> About this exercise
Could you transcribe the entries below exactly, starting at the line that contains "Where should I click to: Select" and stopping at the last line, without any pictures?

> Records provided

'''

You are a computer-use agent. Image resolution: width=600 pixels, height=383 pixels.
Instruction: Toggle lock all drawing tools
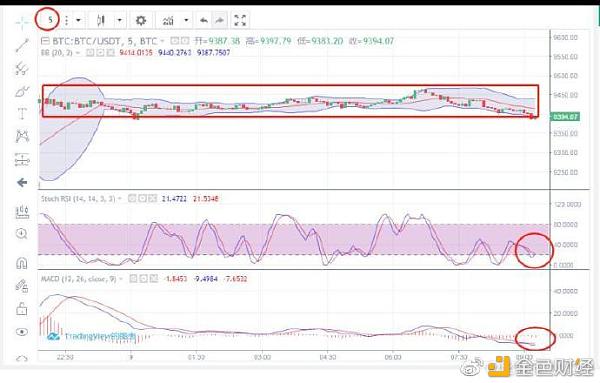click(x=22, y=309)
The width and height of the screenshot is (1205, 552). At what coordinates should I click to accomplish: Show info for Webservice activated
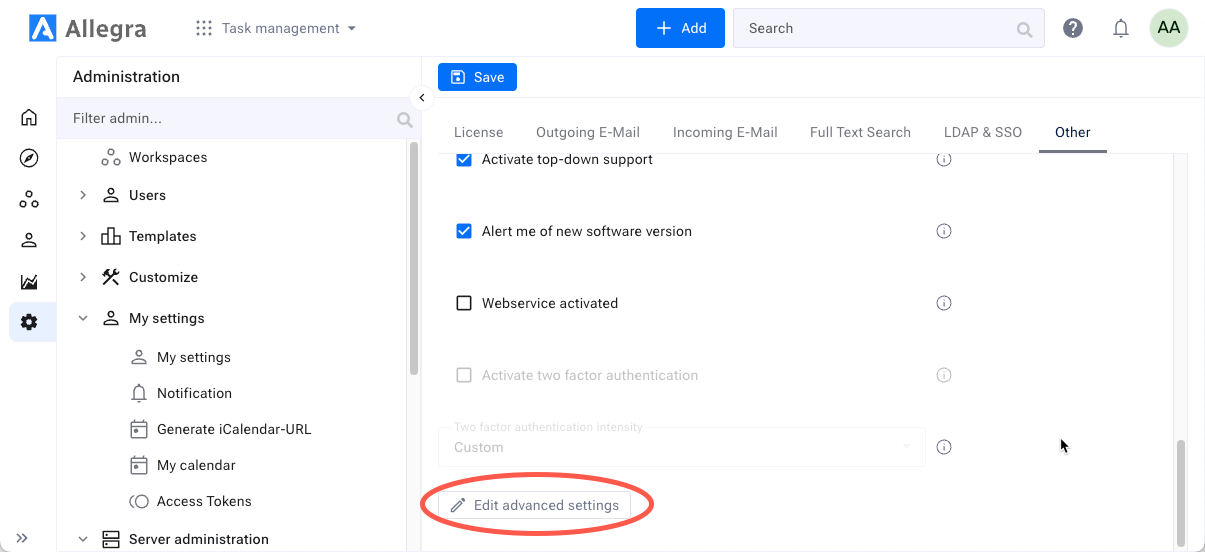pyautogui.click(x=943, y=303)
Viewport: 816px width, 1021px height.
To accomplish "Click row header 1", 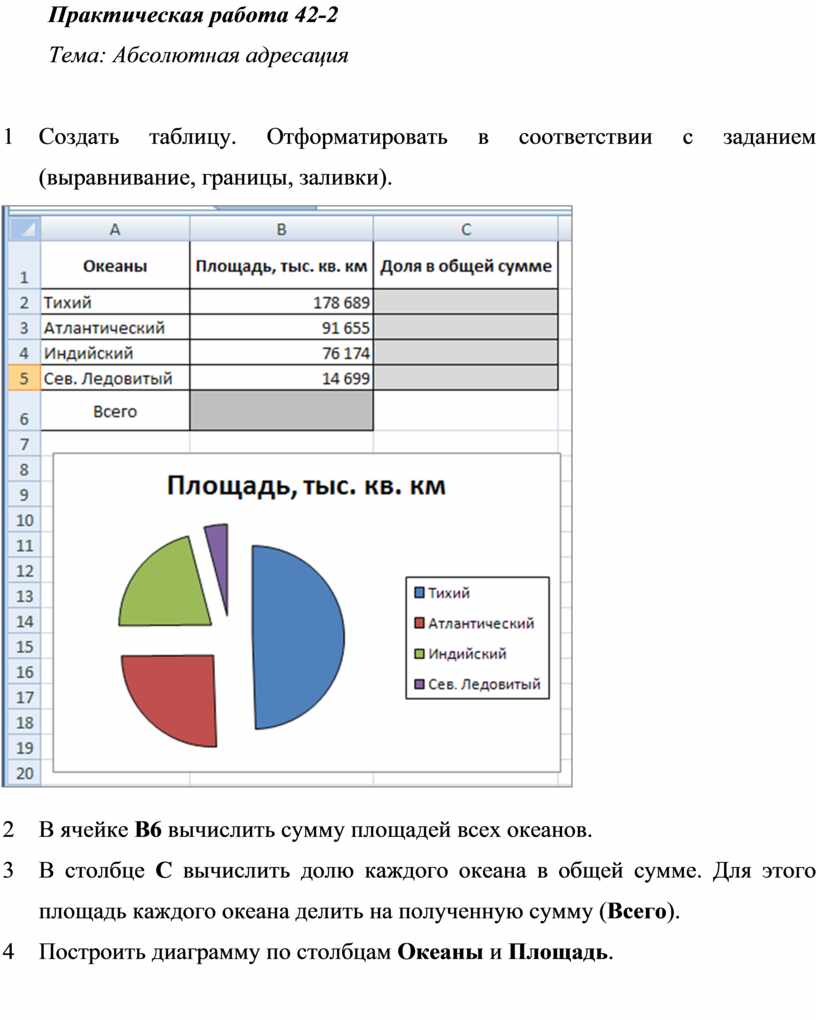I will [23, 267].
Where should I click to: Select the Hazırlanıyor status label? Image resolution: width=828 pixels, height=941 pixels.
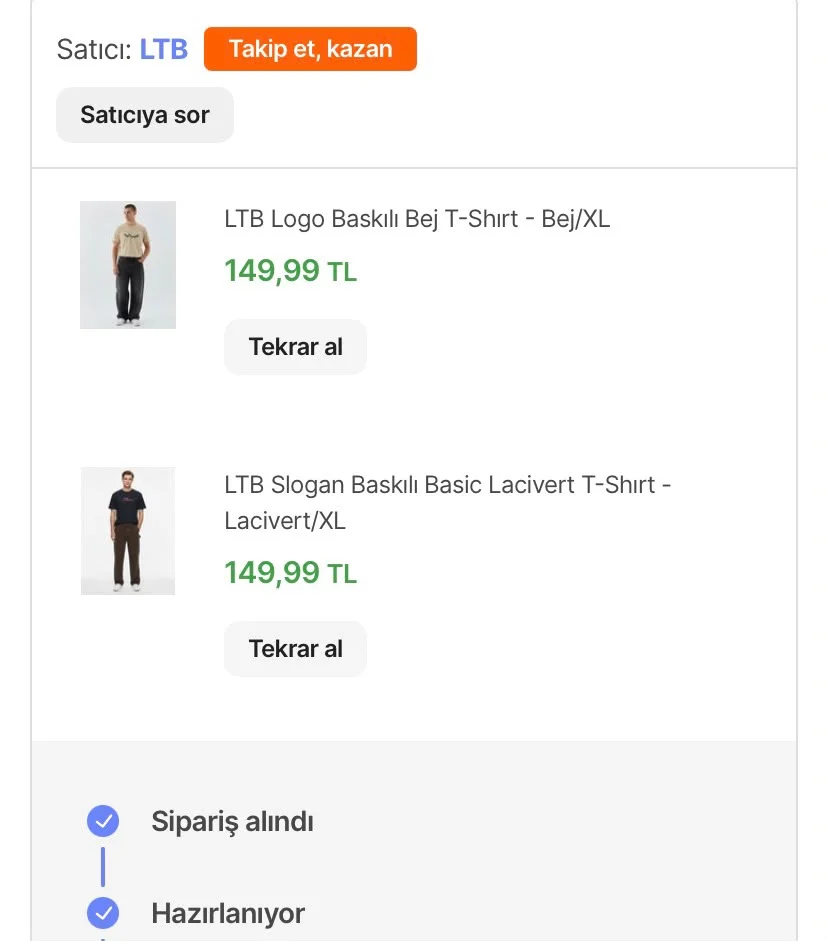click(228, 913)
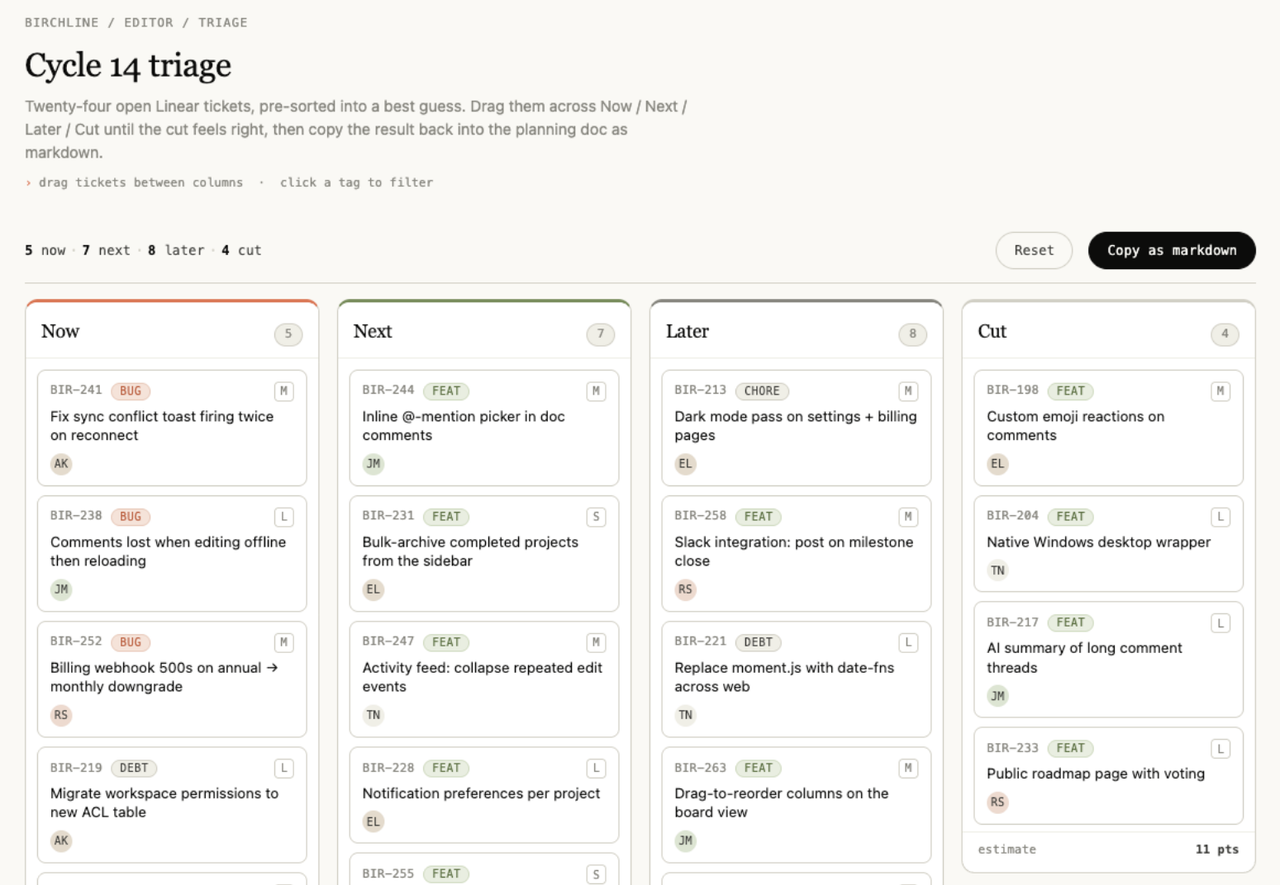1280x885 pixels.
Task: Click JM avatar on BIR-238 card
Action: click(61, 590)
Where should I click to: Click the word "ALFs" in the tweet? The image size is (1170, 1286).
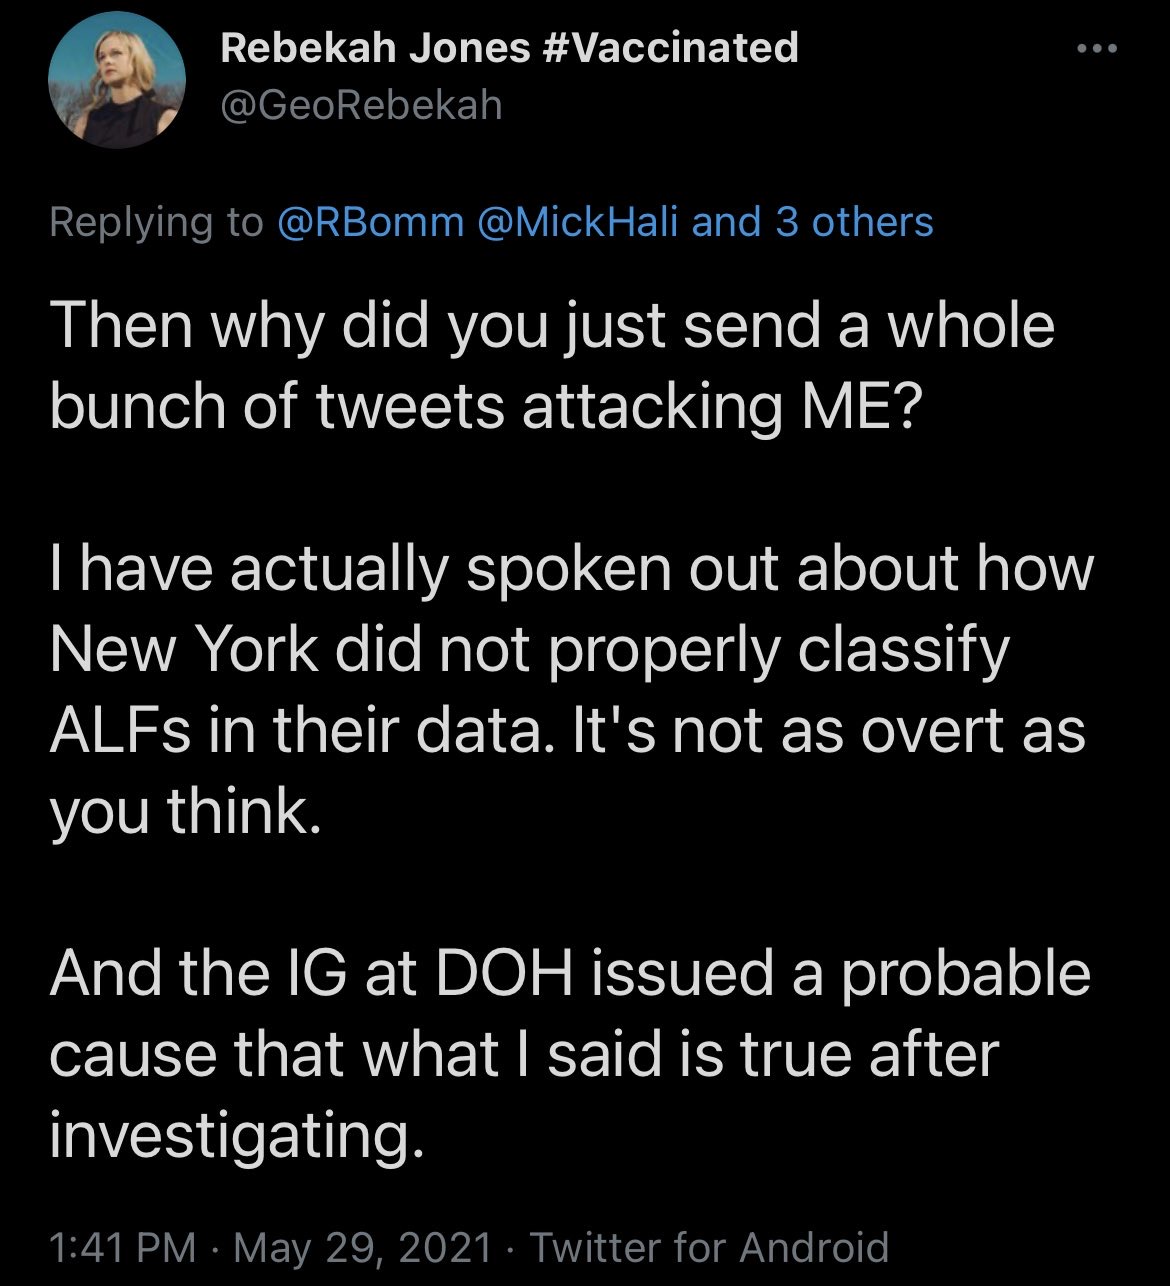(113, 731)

'''

> Exercise result
Where should I click to: Select the Hazırlanıyor status label? Image resolution: width=828 pixels, height=941 pixels.
click(228, 913)
1280x885 pixels.
Task: Click JM avatar on BIR-238 card
Action: click(61, 590)
Where should I click to: Click the word "ALFs" in the tweet? The image size is (1170, 1286).
(113, 731)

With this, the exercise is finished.